● Problem to solve:
Those lines of the data that hold the word "computer" are to be copied out.

● Data:
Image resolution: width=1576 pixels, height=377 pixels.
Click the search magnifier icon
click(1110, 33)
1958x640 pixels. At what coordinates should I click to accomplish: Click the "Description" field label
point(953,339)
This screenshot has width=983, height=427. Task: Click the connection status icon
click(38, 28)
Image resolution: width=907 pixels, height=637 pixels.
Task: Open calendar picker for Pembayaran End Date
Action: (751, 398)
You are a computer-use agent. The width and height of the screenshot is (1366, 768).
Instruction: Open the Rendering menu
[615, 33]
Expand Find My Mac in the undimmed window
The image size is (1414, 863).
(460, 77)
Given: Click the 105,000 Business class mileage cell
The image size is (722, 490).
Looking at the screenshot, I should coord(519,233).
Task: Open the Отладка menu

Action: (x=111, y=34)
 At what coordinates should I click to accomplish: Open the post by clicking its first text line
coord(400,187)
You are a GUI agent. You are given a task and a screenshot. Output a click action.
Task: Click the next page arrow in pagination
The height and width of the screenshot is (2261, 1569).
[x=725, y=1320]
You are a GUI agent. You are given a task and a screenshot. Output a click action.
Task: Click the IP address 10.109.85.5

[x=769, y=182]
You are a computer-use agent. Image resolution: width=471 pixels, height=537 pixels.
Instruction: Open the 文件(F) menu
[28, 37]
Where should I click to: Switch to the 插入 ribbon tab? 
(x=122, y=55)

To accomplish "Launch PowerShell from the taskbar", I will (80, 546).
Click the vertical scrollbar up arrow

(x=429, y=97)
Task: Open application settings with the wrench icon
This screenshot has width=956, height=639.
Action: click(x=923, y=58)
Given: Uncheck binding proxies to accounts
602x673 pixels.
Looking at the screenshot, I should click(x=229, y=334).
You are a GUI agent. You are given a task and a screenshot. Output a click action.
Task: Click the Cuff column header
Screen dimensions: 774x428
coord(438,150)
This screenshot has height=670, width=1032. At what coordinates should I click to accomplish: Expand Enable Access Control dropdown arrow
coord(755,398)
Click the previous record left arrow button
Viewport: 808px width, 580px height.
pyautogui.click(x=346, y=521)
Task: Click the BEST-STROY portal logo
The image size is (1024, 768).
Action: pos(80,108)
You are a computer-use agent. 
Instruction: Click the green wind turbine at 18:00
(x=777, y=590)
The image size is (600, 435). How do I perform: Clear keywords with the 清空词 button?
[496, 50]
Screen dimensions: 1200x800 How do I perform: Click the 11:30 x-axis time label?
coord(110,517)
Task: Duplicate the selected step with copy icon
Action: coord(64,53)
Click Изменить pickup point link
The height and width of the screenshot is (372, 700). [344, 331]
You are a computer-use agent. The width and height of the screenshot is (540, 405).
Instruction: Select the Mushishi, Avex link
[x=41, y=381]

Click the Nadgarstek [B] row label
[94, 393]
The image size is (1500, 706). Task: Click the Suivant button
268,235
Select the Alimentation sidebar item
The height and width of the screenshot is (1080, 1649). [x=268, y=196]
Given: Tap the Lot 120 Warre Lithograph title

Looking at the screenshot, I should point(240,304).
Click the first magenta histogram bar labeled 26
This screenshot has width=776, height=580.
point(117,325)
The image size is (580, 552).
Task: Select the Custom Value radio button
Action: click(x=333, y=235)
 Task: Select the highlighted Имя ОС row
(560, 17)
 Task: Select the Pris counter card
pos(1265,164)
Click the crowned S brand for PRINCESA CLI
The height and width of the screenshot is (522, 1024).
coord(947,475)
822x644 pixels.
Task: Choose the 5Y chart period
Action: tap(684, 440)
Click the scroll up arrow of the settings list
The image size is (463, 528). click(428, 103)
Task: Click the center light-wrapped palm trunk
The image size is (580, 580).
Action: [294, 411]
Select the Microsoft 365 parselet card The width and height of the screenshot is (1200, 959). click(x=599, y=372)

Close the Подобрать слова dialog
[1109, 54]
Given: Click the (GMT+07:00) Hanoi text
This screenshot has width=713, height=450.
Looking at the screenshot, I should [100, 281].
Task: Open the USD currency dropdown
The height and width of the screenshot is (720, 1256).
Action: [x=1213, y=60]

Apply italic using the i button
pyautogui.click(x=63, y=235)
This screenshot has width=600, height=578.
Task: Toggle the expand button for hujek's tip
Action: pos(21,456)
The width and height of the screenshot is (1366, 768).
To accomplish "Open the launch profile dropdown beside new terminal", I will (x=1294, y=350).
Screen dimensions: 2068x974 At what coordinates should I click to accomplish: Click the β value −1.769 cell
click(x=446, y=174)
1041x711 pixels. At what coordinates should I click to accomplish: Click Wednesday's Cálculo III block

● Response to the task:
You are a computer-use agent. The width and height of the screenshot is (1366, 768).
You are a computer-use agent. Image resolution: width=471 pixels, height=537 pixels.
You are a computer-use agent. 
You are a computer-use agent. The width and height of the screenshot is (540, 405).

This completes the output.